L.I. MAIL STAGE DRIVERS HAD A VARIETY OF DUTIES

November 24, 1963

L.I. Mail Stage Drivers Had A Variety of Duties

By Thomas R. Bayles


During the 1800's before the railroad came through on the south side of Long Island the mail stage was the only means of land transportation, and Jeremiah Dayton was the driver of the stage that ran between the eastern villages and the city in 1827. In those days the arrival of the mail stage attracted great attention from the inhabitants of the country villages through which it passed. If the weather was very cold the driver might be seen wrapped in heavy coats and beating his arms against his sides to warm his hands. When the stage stopped at the old American house in Babylon a crowd collected to stare at the passengers as they alighted. In those days a man going to New York was considered almost as famous as a traveler taking a trip to Europe in later years.

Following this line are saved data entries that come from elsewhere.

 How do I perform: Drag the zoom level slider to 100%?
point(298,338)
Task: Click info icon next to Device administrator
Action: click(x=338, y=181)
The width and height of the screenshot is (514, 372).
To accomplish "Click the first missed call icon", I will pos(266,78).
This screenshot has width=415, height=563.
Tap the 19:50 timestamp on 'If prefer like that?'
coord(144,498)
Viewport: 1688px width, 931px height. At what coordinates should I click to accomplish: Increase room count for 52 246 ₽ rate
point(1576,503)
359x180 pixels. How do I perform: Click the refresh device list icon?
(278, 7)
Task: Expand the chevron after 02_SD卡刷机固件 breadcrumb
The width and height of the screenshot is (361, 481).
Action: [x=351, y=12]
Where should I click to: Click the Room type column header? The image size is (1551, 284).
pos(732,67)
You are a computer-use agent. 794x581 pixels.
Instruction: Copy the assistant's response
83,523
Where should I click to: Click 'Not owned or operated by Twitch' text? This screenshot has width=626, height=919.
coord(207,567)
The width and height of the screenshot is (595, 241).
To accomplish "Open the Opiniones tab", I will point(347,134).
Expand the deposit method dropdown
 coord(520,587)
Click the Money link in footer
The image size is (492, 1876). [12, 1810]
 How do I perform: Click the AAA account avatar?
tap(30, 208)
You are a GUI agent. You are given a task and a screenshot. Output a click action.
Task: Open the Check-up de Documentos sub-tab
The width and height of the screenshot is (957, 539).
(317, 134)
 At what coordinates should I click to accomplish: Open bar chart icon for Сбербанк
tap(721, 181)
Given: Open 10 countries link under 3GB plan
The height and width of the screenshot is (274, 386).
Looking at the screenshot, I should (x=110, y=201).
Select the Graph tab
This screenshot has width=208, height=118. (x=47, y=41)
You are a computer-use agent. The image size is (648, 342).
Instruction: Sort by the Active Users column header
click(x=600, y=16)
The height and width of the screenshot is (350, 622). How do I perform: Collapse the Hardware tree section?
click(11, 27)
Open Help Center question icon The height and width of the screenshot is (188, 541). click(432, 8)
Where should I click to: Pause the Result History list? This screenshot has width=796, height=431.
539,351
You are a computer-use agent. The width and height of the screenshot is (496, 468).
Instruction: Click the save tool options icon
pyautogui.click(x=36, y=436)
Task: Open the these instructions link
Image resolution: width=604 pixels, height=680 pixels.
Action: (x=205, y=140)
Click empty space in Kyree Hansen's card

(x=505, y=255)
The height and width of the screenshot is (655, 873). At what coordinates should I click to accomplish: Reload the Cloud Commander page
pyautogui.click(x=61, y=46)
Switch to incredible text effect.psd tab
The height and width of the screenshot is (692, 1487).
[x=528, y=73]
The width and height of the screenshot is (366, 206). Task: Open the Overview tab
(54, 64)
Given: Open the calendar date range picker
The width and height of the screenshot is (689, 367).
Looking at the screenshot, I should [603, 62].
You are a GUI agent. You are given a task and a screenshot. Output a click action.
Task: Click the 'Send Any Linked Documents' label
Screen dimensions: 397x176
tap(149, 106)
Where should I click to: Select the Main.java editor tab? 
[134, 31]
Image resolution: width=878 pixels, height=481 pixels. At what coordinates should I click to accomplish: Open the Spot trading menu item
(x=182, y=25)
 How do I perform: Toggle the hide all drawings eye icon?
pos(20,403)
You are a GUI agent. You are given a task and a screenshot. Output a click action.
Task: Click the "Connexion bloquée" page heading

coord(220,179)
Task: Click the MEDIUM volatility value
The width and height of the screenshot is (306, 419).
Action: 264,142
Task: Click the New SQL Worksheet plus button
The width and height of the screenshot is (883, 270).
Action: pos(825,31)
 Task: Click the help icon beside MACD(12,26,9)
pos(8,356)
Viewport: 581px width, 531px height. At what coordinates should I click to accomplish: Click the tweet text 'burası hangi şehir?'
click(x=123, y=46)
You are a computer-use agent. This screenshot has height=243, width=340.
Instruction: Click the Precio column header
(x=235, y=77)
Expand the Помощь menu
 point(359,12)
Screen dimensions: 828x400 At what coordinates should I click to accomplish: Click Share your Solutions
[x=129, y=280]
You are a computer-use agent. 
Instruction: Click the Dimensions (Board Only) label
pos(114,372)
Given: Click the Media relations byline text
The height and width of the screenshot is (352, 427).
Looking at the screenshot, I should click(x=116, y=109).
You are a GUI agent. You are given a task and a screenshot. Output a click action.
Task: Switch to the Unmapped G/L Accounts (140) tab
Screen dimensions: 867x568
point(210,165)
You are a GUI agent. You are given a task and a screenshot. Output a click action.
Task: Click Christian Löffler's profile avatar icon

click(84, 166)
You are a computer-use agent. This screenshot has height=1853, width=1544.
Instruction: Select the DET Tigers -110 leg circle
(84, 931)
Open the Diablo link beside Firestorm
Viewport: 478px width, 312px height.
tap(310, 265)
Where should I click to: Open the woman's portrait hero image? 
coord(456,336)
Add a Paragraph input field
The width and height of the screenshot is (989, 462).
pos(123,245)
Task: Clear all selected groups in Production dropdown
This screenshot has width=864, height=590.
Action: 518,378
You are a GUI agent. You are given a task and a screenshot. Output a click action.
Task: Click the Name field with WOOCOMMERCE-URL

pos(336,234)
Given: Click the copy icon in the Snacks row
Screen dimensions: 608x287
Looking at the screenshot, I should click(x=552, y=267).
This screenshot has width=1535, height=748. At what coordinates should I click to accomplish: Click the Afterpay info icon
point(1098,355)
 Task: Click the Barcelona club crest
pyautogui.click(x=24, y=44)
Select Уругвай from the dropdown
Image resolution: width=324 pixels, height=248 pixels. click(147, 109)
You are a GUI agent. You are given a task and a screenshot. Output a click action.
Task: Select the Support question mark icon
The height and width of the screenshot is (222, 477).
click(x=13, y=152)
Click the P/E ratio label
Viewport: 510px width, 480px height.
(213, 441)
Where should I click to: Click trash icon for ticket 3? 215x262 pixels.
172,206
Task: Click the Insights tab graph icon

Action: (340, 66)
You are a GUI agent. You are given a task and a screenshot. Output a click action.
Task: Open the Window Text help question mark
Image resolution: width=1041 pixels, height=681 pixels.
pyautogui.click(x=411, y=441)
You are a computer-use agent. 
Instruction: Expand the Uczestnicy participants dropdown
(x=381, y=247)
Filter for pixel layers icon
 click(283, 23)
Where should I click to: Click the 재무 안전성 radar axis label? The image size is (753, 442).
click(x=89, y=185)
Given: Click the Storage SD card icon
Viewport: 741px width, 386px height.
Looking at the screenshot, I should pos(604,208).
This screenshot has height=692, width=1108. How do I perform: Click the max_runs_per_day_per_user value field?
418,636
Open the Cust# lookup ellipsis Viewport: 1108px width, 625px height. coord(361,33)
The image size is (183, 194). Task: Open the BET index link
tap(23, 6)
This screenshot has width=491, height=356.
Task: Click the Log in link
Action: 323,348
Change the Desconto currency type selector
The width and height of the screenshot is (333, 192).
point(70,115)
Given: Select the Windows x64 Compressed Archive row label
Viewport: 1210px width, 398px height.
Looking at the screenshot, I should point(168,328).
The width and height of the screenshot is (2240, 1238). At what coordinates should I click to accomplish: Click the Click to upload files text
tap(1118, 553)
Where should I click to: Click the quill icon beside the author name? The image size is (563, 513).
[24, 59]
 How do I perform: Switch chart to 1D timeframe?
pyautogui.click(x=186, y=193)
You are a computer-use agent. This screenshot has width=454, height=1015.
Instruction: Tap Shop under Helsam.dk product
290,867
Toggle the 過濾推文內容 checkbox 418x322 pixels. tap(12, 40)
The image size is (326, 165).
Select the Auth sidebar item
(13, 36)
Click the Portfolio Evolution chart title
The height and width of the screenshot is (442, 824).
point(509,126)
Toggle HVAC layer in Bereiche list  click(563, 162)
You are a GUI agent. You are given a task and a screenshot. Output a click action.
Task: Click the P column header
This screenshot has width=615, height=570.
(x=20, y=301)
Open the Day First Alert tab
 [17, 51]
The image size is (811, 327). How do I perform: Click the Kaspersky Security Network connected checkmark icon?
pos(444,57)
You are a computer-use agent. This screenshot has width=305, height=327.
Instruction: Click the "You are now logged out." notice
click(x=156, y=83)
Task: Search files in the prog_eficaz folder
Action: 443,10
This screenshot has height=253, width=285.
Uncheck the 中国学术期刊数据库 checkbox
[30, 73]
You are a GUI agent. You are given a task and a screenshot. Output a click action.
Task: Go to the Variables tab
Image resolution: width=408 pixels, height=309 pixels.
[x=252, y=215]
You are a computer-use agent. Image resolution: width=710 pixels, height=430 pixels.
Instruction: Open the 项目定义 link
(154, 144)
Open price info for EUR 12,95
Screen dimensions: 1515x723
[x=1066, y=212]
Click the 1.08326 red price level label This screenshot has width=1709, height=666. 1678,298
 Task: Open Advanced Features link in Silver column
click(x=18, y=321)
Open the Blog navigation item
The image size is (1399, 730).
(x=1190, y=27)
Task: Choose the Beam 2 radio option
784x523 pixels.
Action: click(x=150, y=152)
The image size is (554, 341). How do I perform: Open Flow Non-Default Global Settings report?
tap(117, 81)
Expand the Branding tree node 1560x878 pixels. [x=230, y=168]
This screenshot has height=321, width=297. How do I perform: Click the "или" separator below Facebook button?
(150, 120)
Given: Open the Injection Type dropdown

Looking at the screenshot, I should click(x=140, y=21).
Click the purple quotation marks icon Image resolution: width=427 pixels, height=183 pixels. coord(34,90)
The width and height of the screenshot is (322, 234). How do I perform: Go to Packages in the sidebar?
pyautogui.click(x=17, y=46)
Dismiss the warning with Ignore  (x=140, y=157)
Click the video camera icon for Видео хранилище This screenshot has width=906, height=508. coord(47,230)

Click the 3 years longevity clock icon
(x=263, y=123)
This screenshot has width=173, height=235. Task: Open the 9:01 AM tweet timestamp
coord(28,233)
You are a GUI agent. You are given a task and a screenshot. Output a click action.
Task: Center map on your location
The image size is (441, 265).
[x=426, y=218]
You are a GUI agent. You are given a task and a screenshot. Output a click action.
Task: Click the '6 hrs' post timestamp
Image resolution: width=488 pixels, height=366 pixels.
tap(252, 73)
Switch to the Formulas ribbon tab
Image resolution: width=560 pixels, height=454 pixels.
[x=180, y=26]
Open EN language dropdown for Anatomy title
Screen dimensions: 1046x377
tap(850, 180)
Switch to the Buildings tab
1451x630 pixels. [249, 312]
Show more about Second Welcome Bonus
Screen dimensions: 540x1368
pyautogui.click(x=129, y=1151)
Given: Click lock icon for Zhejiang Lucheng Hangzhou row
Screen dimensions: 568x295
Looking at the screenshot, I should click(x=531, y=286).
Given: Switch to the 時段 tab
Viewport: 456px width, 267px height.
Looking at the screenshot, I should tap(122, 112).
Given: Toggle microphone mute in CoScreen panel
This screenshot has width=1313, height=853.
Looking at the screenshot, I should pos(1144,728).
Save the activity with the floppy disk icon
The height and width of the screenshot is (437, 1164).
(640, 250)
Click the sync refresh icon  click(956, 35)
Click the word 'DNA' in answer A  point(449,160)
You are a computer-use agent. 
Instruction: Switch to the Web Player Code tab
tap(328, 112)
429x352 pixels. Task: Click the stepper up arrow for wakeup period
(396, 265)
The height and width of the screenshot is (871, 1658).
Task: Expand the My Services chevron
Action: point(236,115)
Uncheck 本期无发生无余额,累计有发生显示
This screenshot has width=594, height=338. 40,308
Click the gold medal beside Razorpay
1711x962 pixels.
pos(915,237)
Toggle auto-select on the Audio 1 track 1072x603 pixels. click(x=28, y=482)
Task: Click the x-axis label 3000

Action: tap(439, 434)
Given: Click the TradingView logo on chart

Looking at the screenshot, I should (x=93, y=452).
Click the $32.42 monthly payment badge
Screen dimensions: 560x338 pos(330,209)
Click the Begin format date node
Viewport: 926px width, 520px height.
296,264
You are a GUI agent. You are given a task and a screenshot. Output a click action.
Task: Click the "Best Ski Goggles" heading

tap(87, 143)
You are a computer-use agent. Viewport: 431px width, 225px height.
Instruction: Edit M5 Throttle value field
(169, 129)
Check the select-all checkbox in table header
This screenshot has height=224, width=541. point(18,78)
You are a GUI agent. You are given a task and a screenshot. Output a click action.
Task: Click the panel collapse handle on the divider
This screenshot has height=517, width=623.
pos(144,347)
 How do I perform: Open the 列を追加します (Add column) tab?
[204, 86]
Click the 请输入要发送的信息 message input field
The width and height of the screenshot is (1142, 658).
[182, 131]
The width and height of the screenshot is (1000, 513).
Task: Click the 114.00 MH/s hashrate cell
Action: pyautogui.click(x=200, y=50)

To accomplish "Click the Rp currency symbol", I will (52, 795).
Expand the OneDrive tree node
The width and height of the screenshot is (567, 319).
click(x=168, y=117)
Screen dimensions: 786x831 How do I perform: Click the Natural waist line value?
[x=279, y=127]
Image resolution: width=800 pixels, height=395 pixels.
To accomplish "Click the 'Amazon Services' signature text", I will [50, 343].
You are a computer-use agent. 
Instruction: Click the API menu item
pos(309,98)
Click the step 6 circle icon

A villager who had been "down to York" was hailed by his friends for a week after his return, and called onto relate what he had seen and heard in city.

The driver of the mail stage in those days performed many duties aid acted as driver, conductor, baggage master and express man. He carried money to be paid to merchants and for deposit in banks. Along the route he was hailed and handed money with a request to purchase some article in the city, and a good memory was required to keep everything in shape.

On one trip about 1830, Mr. Dayton had received a large sum of money to bring from New York, which was the proceeds of the sale of the cargo of two whale ships, and amounted to several thousand dollars in cash in canvas bags. Mr. Dayton decided to stop over night at Babylon and resume his trip east in the morning, and was a little nervous about leaving so much money in the stage house, so decided to take it down the street to Simon Cooper, the village postmaster for safe keeping. The bags of money were taken upstairs into Mr. Cooper's bedroom, although Mrs. Cooper objected strongly to having so much money left in the house overnight. The next morning she said she had not slept a wink all night, but that her husband had slept soundly and snored as loud as usual.

One morning, the stage arrived at Babylon from Patchogue and the driver went into the stage coach tavern and began taking from his pockets the various and memorandum slips that had been handed to him along the road that morning. He accidentally dropped a roll of bills amounting to several thousand dollars. After he left for breakfast Mr. Cooper found the roll of money and picked it up. The driver soon returned looking for-the money and was very grateful to Mr. Cooper for keeping it for him.

On a hot Summer afternoon the stage, with a load of passengers from the city, had reached Carll's brook, when Scudder Soper, the driver decided to drive through the water below the road, near the dam, so as to water his horses. As he drove into the scream one of the reins broke and the horses became frightened and plunged into the water near the waste gate up to their heads, with water filling the stage, which appeared to be about to turn over and dump its passengers into the deep water. An accident was averted by Ichabod Bedell, who happened along with his farm wagon, and seeing the danger, drove near the stage and helped the frightened passengers to transfer to his farm wagon and landed them safely on shore again.

Among the names of those who drove the mail coach in those years were Eleazer Hand, Jeremiah Dayton, John Thurston, Nathaniel Smith, Scudder Soper, Jesse Conklin, Gilbert Miller and Charles Ketcham. Jeremiah Dayton lived In East Hampton in, 1856 and expressed a desire to ride over his old route again, but as he was then quite an old man he never had his wish granted.

The roads on the west end of the Island were “turnpikes” owned and Worked by three incorporated companies, The Hempstead and Babylon Turnpike Co., the Hempstead and Jamaica Turnpike Co., and the Jamaica and Brooklyn Turnpike.